Having removed a large tree recently and having had the branches and stump chipped I ended up with this wonderful material for mulching and soil ammendment. There was only one problem. The tree it came from was a sycamore, and as anyone with experience with type of tree know, they generate a *lot* of seeds. Millions of them. On every branch.
Tomorrow I will turn it again, at two weeks old. No, you don't have to turn it as often as that to keep a hot pile going, but I need the aeration to maximize biodegradation and it's important to get the outside of the heap mixed into the inside so that all of those seeds are destroyed.
I'm also going to start a second heap to work on more of those chips. Since it will only be two weeks behind, I may eventually combine the two, but I don't have much experience with the dynamics of a pile much bigger than that (heat buildup, aeration, water retention).
My next project: what do with the juniper branches?

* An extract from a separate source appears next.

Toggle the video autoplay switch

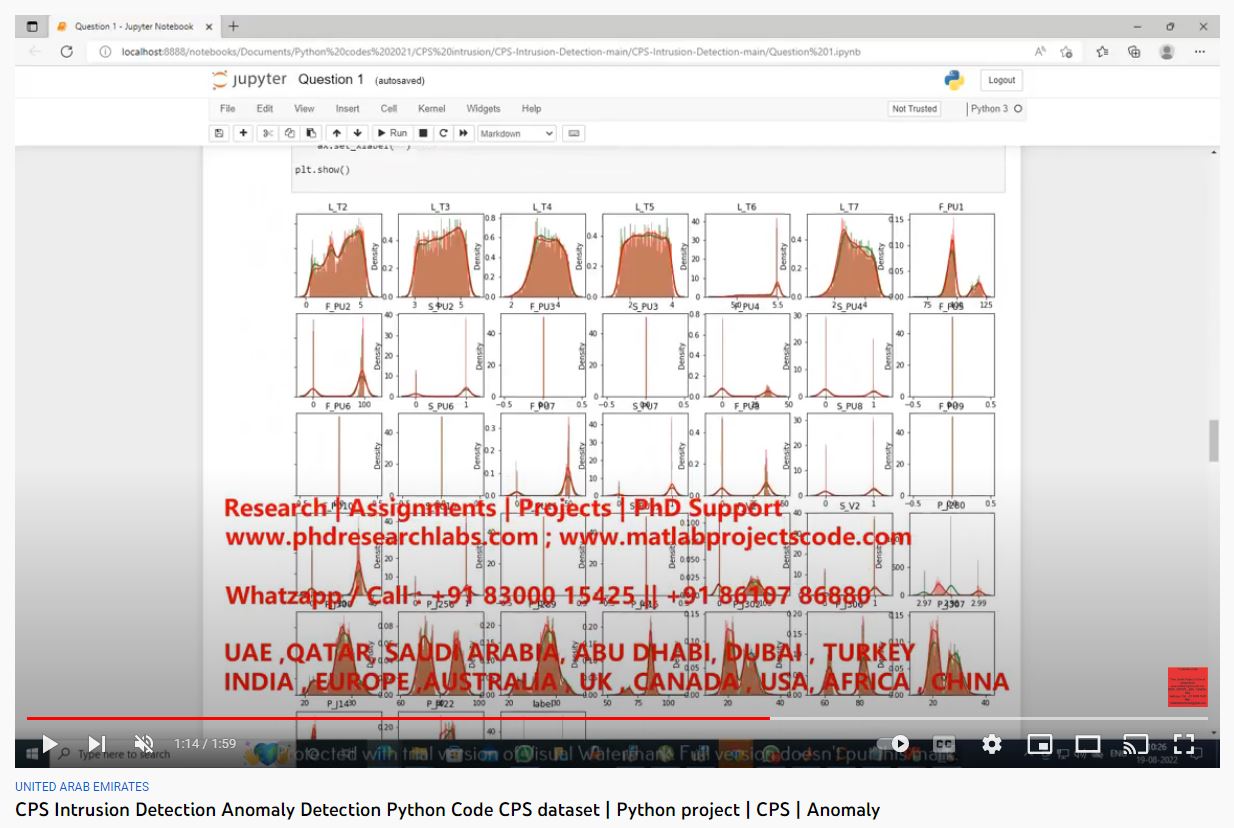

"My next project: what do with the juniper branches?"
If you had a shredder-chipper, you could run them through its hammermill screen to create a finely shredded product with a lot of surface area. In your compost pile the shredded juniper branches should act as greens with some browns component. Do you expect to have a lot of prunings and such that would justify the purchase of a shredder chipper?
We have over two acres of woods, so we have an abundant source of material to put through our shredder-chipper. I put the evergreen prunings through our shredder hammermill, using a ¼" screen to create a very fine fluffy greenish product that is ready for quick decomposition in the compost pile. We have several screen sizes to produce products with different textures.
Actually I do have a chipper/shreader. My main concern with these is that I've been told that juniper contains various oils and resins that retard decomposition and can be harmful to compost piles. I have a large amount of this material though (10-20 times as much as in that picture), and will likely try it anyway.